### ЦЕЛЬ ЗАДАНИЯ
Кем в итоге оказывается Федюков согласно тексту о рассказе Чехова «Тайна»?

### ТЕКСТ ЗАДАНИЯ
===============

Антон Чехов. Тайна (1887): статский советник Навагин
В раннем юмористическом рассказе Чехова, опубликованном в журнале «Осколки» под псевдонимом А. Чехонте, писатель смеётся над спиритами в лице статского советника Навагина. В начале рассказа Навагин в очередной раз обнаруживает на Пасху на листе визитёров подпись неизвестного Федюкова. Загадочность подписи сближает Навагина с идеей жены-спиритки о том, что незнакомец — дух: «…Занимавшее его явление было так таинственно, что поневоле в его голову полезла всякая чертовщина». Навагин вызывает дух Федюкова, затем других, например Наполеона. Герой становится спиритом и даже пишет свою спиритическую статью «И моё мнение» — тут можно распознать иронию над обилием подобных брошюр во второй половине XIX века: вспомним хотя бы серию заметок Достоевского на эту тему («Спиритизм. Нечто о чертях. Чрезвычайная хитрость чертей, если только это черти», «Словцо об отчёте учёной комиссии о спиритических явлениях», «Опять только одно словцо о спиритизме»). В конце концов выясняется, что Федюков — это местный дьячок, и Навагин впадает в ступор: «А-ас-тавь-те меня в покое!» Судя по тому, что Чехов возвращался к рассказу и редактировал его, сам он ставил его достаточно высоко — и в этом с ним соглашались читатели и критики, отмечавшие «Тайну» как один из лучших чеховских рассказов этого периода. В тексте упомянуты реальные модные в то время разновидности эзотерических практик:
Гипнотизм, медиумизм, бишопизм, спиритизм, четвёртое измерение и прочие туманы овладели им совершенно, так что по целым дням он, к великому удовольствию своей супруги, читал спиритические книги или же занимался блюдечком, столоверчениями и толкованиями сверхъестественных явлений. О его лёгкой руки занялись спиритизмом и все его подчиненные, да так усердно, что старый экзекутор сошёл с ума и послал однажды с курьером такую телеграмму: «В ад, казённая палата. Чувствую, что обращаюсь в нечистого духа. Что делать? Ответ уплачен. Василий Кринолинский».

===============

### ПРЕДОСТАВЛЕННЫЕ ЗАПИСИ
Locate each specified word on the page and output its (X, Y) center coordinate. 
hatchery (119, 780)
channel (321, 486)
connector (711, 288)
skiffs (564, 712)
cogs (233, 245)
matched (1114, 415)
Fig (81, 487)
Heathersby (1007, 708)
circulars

===============

### РЕШЕНИЕ
Местным дьячком.